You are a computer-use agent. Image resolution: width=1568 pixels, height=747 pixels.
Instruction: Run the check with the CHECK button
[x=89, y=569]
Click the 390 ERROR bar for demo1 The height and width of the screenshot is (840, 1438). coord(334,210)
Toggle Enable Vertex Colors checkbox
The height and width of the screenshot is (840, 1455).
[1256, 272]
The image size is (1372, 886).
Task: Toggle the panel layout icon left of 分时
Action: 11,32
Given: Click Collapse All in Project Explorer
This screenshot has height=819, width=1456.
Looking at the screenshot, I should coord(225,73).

### Assignment
Every line from the line containing "Click the 390" to the last line of the material above must be repeated exactly, and no other line.

### Reply
Click the 390 ERROR bar for demo1 The height and width of the screenshot is (840, 1438). coord(334,210)
Toggle Enable Vertex Colors checkbox
The height and width of the screenshot is (840, 1455).
[1256, 272]
The image size is (1372, 886).
Task: Toggle the panel layout icon left of 分时
Action: 11,32
Given: Click Collapse All in Project Explorer
This screenshot has height=819, width=1456.
Looking at the screenshot, I should coord(225,73).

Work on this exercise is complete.